» **Your assignment**
In the data below, how many lines contain the string "agent"? Reply with the number only.

══════════

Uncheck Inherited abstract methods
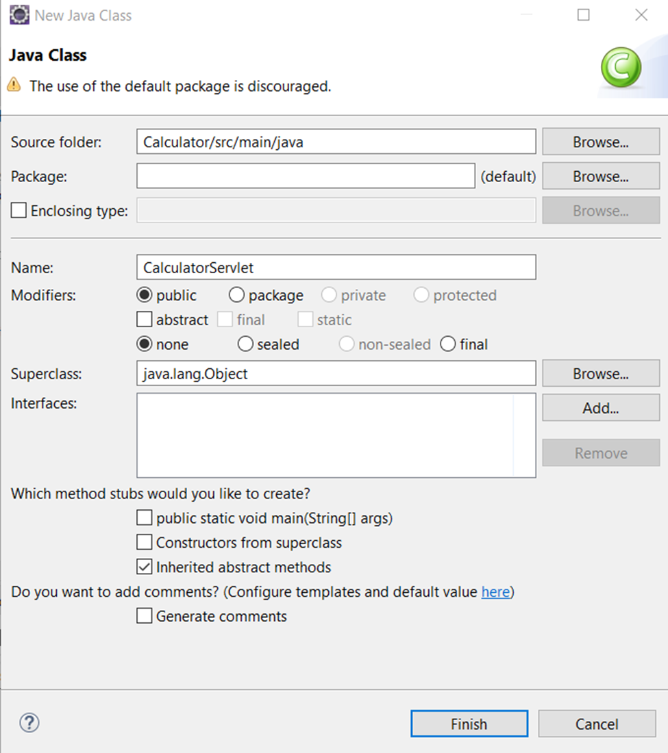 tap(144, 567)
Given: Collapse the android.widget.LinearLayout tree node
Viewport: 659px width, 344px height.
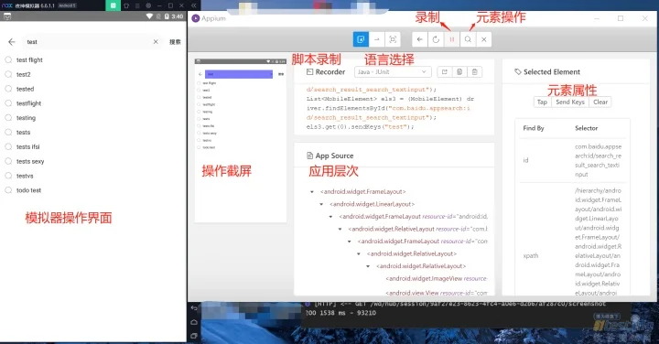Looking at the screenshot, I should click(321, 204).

══════════

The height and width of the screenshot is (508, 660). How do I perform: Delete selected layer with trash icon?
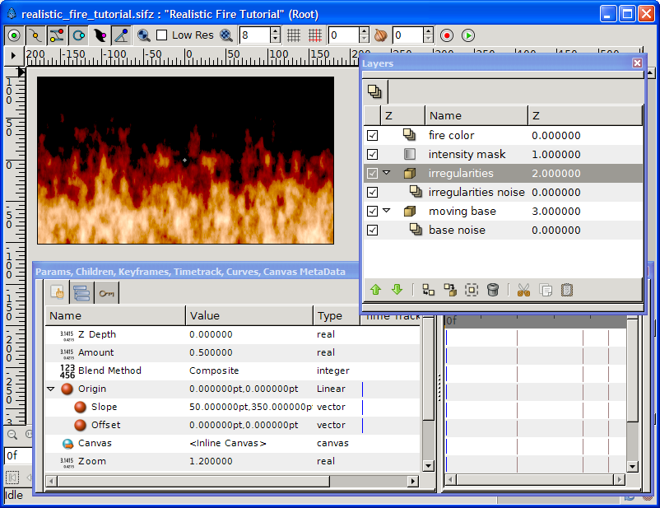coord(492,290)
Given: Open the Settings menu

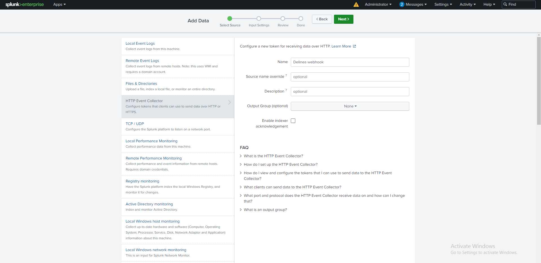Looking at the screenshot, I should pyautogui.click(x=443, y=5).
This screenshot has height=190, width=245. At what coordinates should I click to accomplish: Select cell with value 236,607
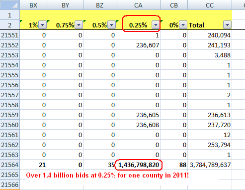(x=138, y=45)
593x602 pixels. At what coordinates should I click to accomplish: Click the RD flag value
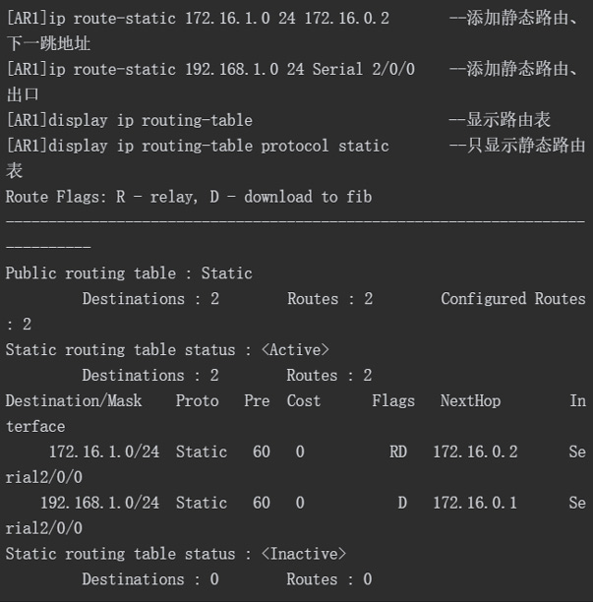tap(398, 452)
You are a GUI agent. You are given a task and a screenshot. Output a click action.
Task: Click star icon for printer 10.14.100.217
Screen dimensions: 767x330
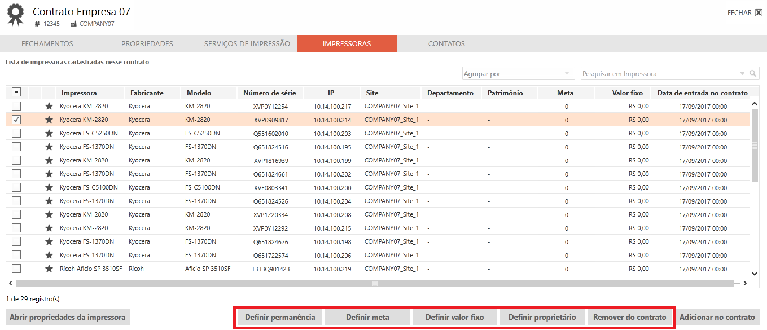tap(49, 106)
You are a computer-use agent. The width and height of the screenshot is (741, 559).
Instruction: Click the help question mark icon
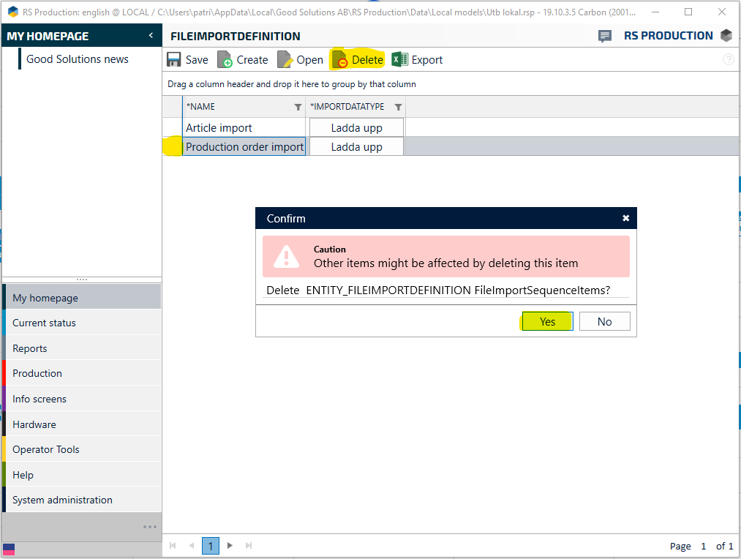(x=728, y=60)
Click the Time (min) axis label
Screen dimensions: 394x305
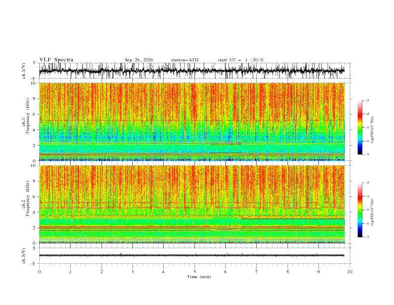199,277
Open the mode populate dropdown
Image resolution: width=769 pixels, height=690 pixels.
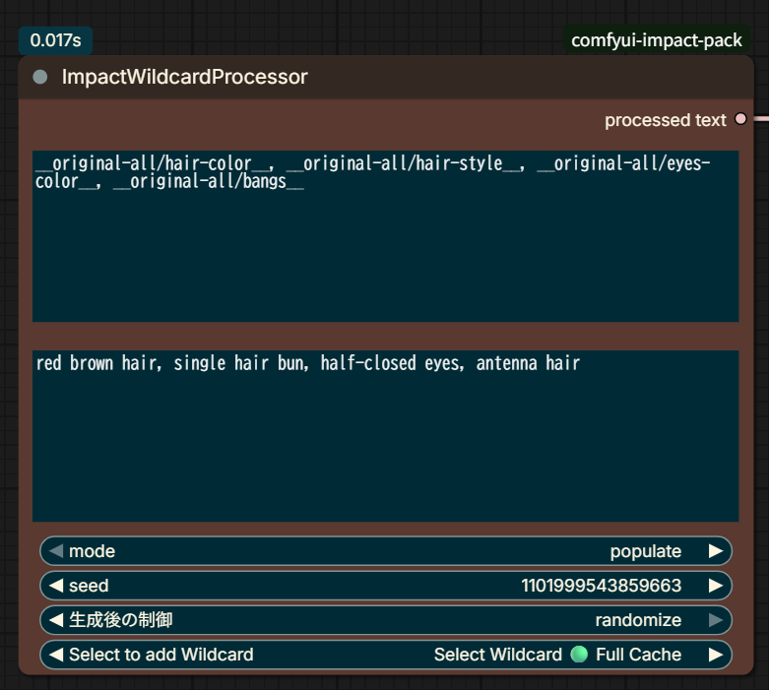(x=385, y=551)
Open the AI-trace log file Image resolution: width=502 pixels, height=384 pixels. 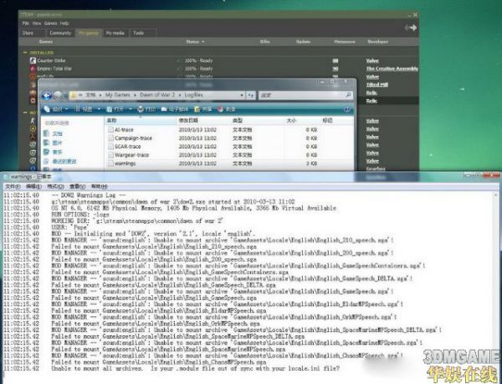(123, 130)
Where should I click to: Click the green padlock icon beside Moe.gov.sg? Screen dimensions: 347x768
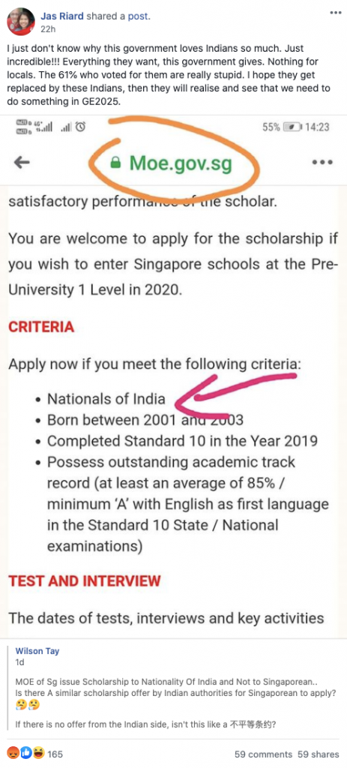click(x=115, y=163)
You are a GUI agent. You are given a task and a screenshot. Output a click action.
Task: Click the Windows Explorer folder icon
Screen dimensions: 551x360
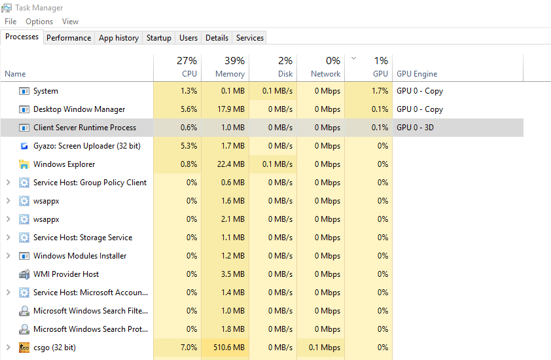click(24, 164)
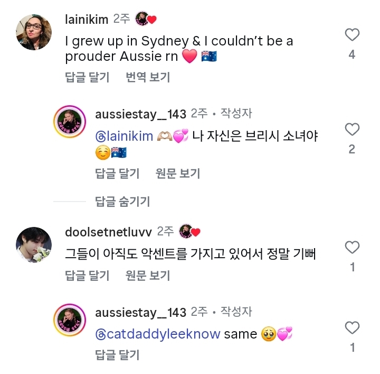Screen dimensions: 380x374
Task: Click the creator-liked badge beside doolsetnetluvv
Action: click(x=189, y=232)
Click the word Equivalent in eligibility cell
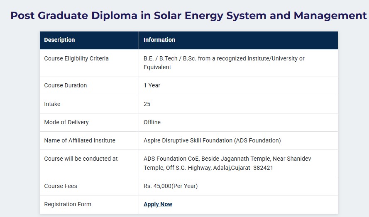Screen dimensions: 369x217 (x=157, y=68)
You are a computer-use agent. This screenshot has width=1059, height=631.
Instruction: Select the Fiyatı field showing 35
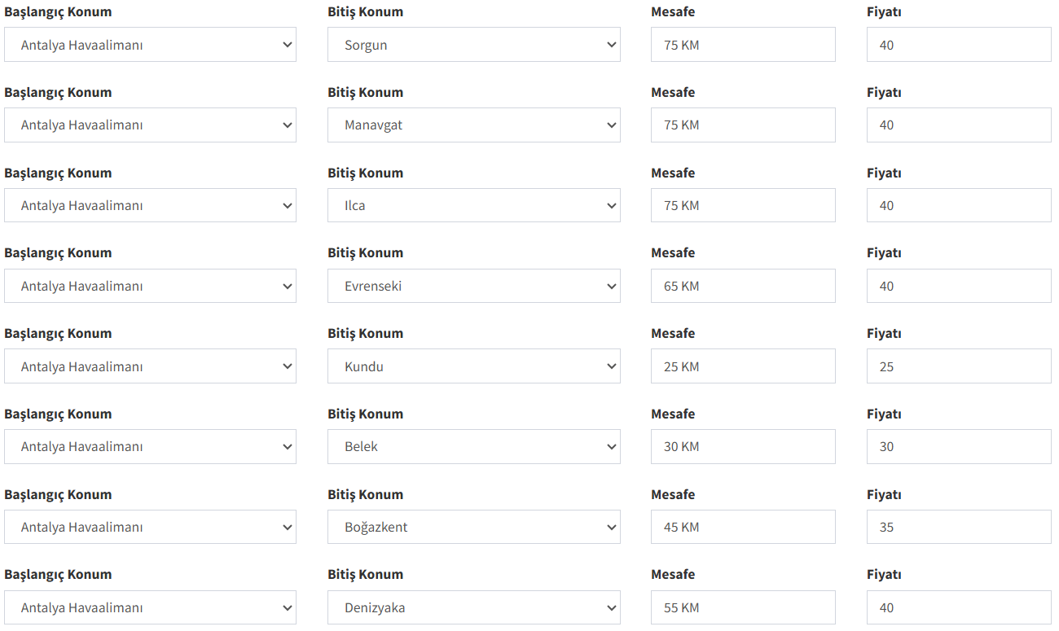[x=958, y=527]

══════════

» **Worked solution**
4